Stored entries:
☆ ☆ ☆ ☆ ☆ ☆ ☆

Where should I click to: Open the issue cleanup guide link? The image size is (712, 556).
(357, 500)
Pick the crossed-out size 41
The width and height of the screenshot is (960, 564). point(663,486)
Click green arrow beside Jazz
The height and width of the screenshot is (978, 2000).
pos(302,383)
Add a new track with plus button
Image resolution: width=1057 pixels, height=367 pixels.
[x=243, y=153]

☆ ☆ ☆ ☆ ☆ ☆ ☆

Required work → Each entry above is to be copied out exactly.

Answer to the problem →
Where should I click to: Open the issue cleanup guide link? The image size is (712, 556).
(357, 500)
Pick the crossed-out size 41
The width and height of the screenshot is (960, 564). point(663,486)
Click green arrow beside Jazz
The height and width of the screenshot is (978, 2000).
pos(302,383)
Add a new track with plus button
Image resolution: width=1057 pixels, height=367 pixels.
[x=243, y=153]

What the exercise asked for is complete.